As she had been almost in limbo, having nothing to do to address the growing basic needs of her five children, a woman called Meseret, who is her fellow community member and well known in her locality, had visited her. The visitor had come with the idea of the need for poor women to get organized in their locality. And, to make the long story short, upon the advice and strong insistence of the well-spirited visitor, Mrs. Tayitu finally happened to join Addis Alem SHG beginning with five Birr saving per week.

Mrs. Tayitu Yesuf holding her saving book and her existing heads of sheep in the basement of her new house and telling her story inside her house.

Subsequently, based on the status of her initial saving effort and level of neediness, Mrs. Tayitu had been given three ewes (breeding sheep) by MELCA project to augment her livelihood. After a while, the SHG had started issuing credit to its members and she received three cycles of credit, the last one amounting to Birr 1,500. Currently, the saving rate per head has risen to 15 Birr every week, each member having a deposit of Birr 1,925, which totals to Birr 38,500 at the SHG level at the time of the visit. Moreover, she had sold six lambs (young male sheep) reproduced from the initial three ewes she had received from the project at a total cost of 5,150 Birr, which she said had used it in the construction of her house in addition to the 12,000 Birr proceed/sale of a cow she had previously.

 

Generally, she explained that, thanks to MELCA, life now is quite better than the previous time. “Now, I am feeding, clothing and schooling my children without much hassle and suffering” she confirmed. She is cultivating and producing grains for household. She also said that she is even using a solar lamp for lighting her house, which is also the outcome of the project’s support.

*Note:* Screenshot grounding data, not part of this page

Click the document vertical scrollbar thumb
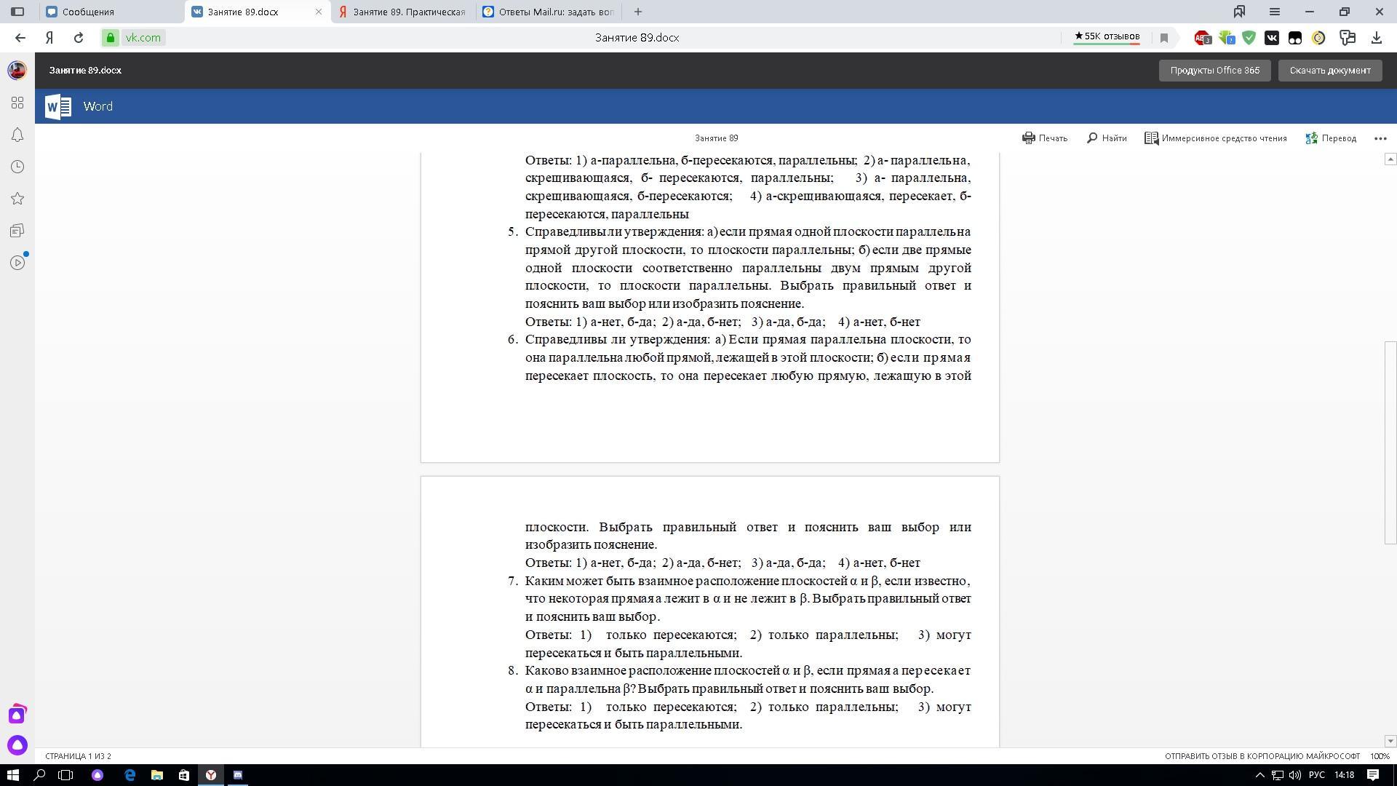 (1390, 442)
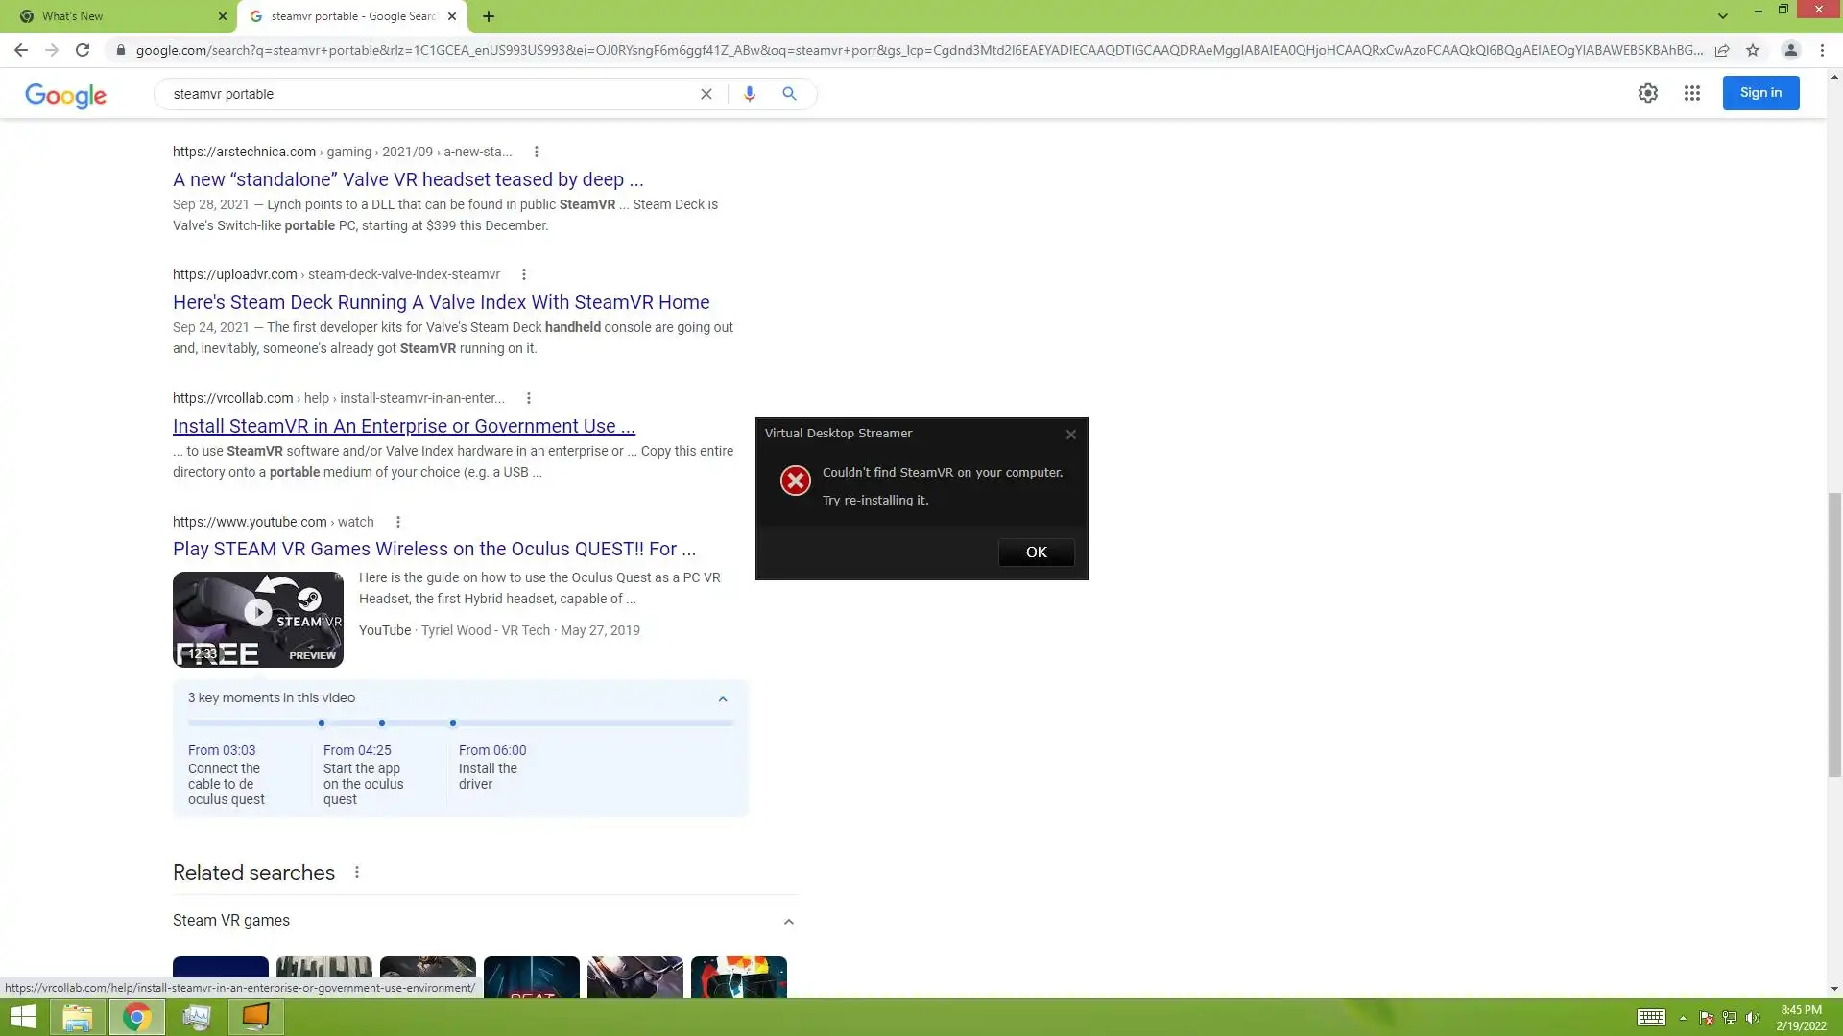Collapse the Steam VR games section
The width and height of the screenshot is (1843, 1036).
coord(789,922)

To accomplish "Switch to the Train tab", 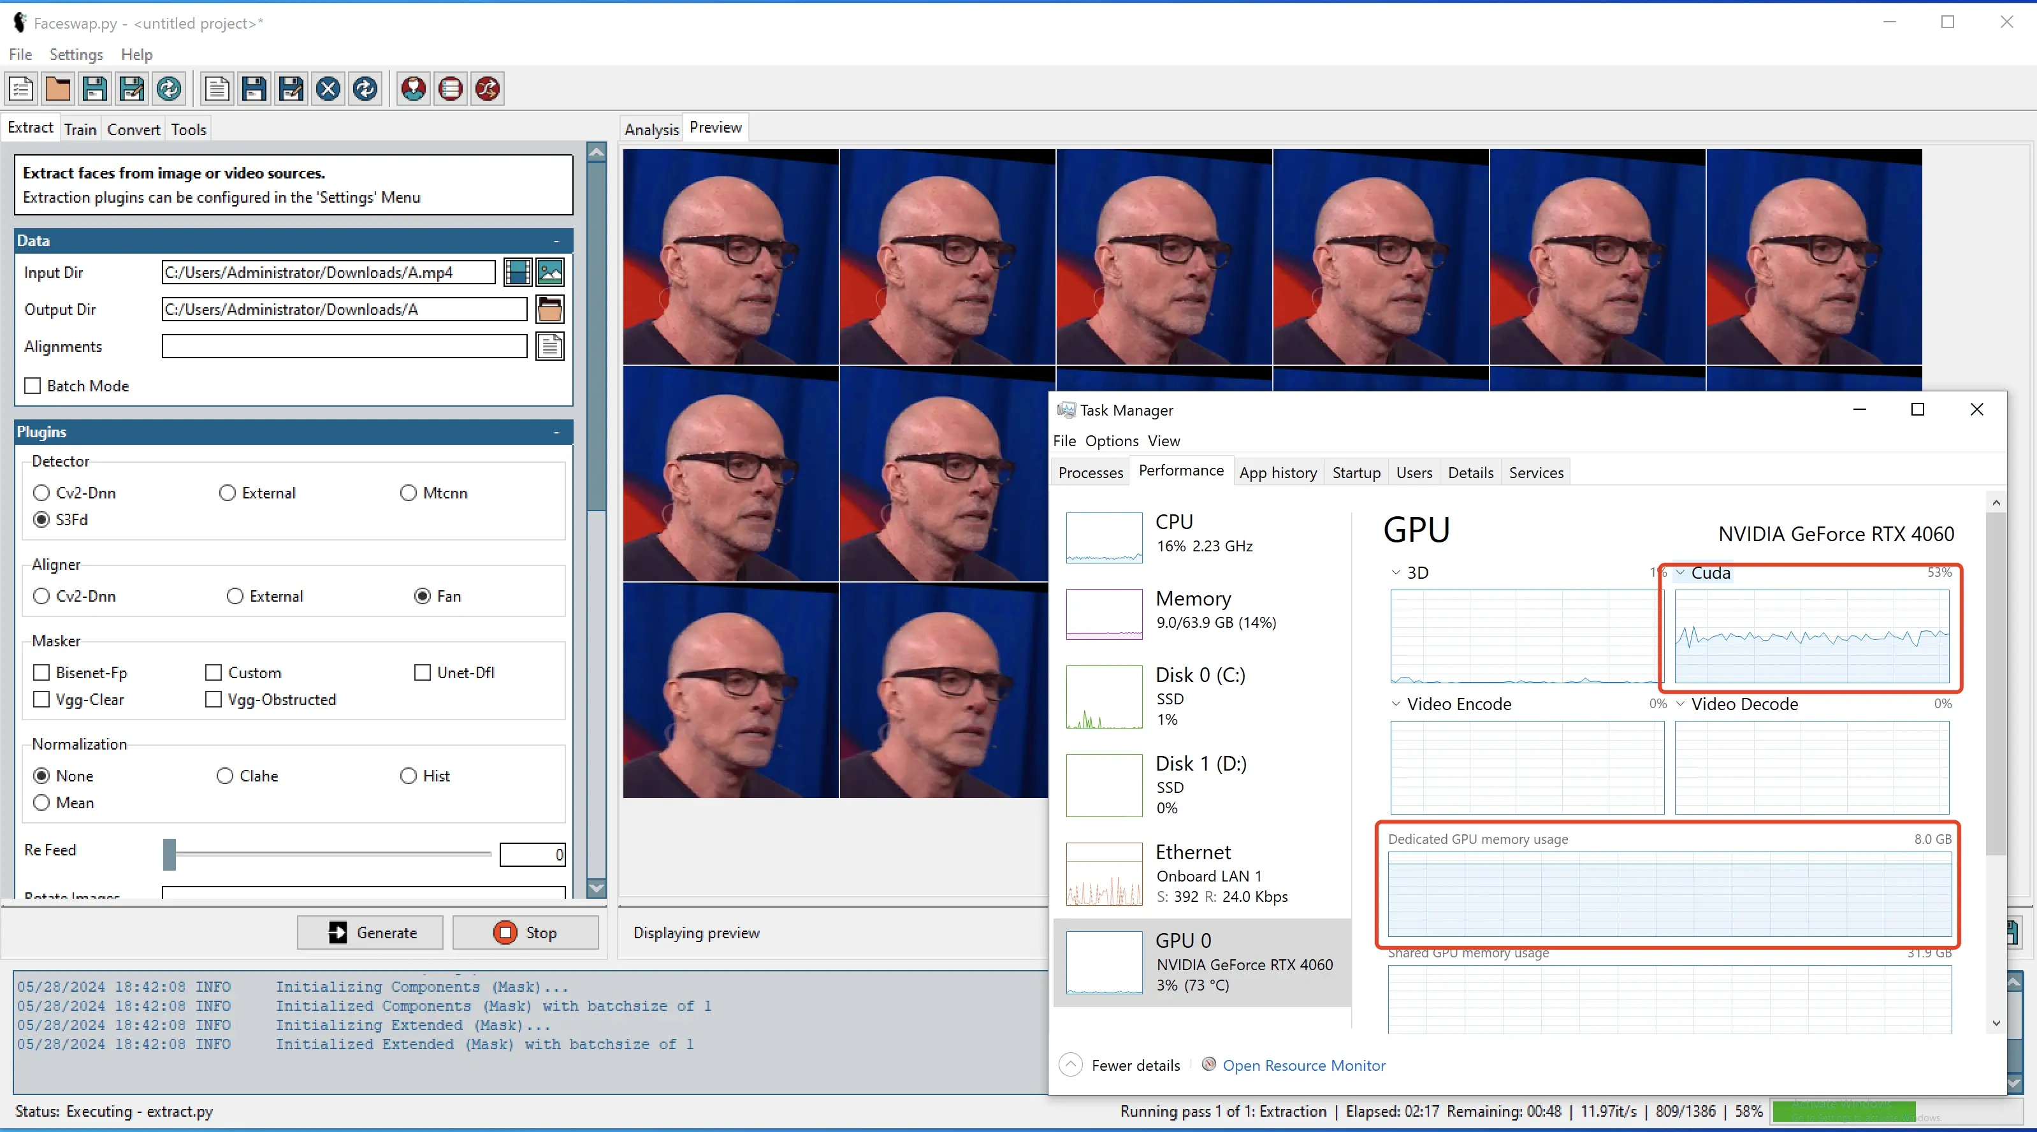I will coord(80,129).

Mrs. Fatuma Mohammed met with a herd of her livestock grazing on the field, a result of MELCA’s livelihood support project in the last three years

The second story teller is called Mrs. Fatuma Mohammed from 011 Kebelle, Wereillu District. She is 25 years old having three sons. She is a member of Melkam SHG, which has 15 members. She had joined the Group with Birr 5 saving per week, which currently has risen to Birr 15.

She said MELCA had provided her with four ewes for rearing. With time, the ewes had reproduced and she sold five of them at a total cost of Birr 11,500 and recently bought a cow with Birr 12,000. During the visit, it was learned that she had five ewes, a lamb, and a baby sheep in addition to the cow. Her saving deposit at the time of the visit was Birr 2,280. So far, she had borrowed four times from her Group, the last one being Birr 1,740. In a nutshell, she explained that there is improvement in her household income and life in many respects compared to her previous situation.

Mrs Ayalnesh with her improved stove and a bunch of basic consumer goods she sells at her home for income generation

The third respondent met was Mrs. Ayalnesh Muhe from 011 Kebelle. She is a member of Kogno Self Help Group (SHG) having 10 members. At the time of the visit, she was saving Birr 15 a week and had a deposit of Birr 2,360. She said the project had given her four ewes. So far, she has sold 11 lambs reproduced from the four ewes. Besides the small sheep husbandry practice, she was also engaged in a petty trading of some basic consumer goods, including edible oil, sugar, tea, soap, soft drinks, etc. inside her house for augmenting her household income. She had borrowed trice from her SHG ranging from the first one Birr 900 to the last one Birr 1,200. She had also withdrawn loan from her CLA amounting to Birr 3,000. She had bought two lambs for fattening. Generally she is doing quite better these days than previously in terms of her household income and livelihood status.